=== WRITTEN EXERCISE ===
Update the rows from the line holding "Enable channel 2 with 100mV scale" through the line holding "Image resolution: width=811", inclusive, changing "Collapse" to "Expand" and leaving everything else intact. Return only those rows.

=== Data entries ===
===============

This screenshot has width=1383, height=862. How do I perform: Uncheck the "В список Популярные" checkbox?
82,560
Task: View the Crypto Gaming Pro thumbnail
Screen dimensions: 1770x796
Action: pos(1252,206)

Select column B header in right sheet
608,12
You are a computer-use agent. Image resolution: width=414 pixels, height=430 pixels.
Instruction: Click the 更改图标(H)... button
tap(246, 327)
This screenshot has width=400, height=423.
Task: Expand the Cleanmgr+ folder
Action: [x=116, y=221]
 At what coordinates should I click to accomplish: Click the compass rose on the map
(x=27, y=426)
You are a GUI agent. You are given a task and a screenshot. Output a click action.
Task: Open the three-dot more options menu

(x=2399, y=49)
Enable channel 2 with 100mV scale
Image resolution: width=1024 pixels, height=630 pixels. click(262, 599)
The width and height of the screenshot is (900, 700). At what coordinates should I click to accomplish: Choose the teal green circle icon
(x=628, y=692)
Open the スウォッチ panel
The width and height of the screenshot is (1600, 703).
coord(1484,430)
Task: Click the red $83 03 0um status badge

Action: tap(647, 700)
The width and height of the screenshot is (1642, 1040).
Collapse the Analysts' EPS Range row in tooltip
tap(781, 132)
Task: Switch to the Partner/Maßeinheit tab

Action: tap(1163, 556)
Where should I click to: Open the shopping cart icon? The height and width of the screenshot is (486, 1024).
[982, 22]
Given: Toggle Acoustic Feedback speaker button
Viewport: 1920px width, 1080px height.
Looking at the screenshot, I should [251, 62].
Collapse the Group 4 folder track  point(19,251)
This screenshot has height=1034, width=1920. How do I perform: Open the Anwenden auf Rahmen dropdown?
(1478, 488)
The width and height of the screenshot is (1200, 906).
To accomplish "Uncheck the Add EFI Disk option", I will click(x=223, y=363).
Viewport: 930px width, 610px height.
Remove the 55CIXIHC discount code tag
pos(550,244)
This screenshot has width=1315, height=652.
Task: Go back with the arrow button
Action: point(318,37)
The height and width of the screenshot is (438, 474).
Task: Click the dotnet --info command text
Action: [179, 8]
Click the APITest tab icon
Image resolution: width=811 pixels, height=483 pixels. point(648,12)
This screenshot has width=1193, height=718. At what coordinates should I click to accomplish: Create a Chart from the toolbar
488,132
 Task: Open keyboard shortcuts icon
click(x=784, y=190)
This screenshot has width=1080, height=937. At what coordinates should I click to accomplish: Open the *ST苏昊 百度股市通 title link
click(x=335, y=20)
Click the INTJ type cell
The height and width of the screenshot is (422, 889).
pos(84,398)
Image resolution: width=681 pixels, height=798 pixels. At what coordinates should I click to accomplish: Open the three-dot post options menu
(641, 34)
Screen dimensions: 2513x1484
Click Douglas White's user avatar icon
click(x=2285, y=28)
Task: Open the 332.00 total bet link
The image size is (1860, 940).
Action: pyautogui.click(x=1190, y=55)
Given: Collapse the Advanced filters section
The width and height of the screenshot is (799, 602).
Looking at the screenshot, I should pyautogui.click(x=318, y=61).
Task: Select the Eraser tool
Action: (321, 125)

===============

=== RESULT FOR THIS EXERCISE ===
Enable channel 2 with 100mV scale
Image resolution: width=1024 pixels, height=630 pixels. click(262, 599)
The width and height of the screenshot is (900, 700). At what coordinates should I click to accomplish: Choose the teal green circle icon
(x=628, y=692)
Open the スウォッチ panel
The width and height of the screenshot is (1600, 703).
coord(1484,430)
Task: Click the red $83 03 0um status badge

Action: tap(647, 700)
The width and height of the screenshot is (1642, 1040).
Expand the Analysts' EPS Range row in tooltip
tap(781, 132)
Task: Switch to the Partner/Maßeinheit tab

Action: tap(1163, 556)
Where should I click to: Open the shopping cart icon? The height and width of the screenshot is (486, 1024).
[982, 22]
Given: Toggle Acoustic Feedback speaker button
Viewport: 1920px width, 1080px height.
Looking at the screenshot, I should [251, 62].
Expand the Group 4 folder track  point(19,251)
This screenshot has height=1034, width=1920. How do I perform: Open the Anwenden auf Rahmen dropdown?
(1478, 488)
The width and height of the screenshot is (1200, 906).
To accomplish "Uncheck the Add EFI Disk option", I will click(x=223, y=363).
Viewport: 930px width, 610px height.
Remove the 55CIXIHC discount code tag
pos(550,244)
This screenshot has width=1315, height=652.
Task: Go back with the arrow button
Action: point(318,37)
The height and width of the screenshot is (438, 474).
Task: Click the dotnet --info command text
Action: [179, 8]
Click the APITest tab icon
Image resolution: width=811 pixels, height=483 pixels. point(648,12)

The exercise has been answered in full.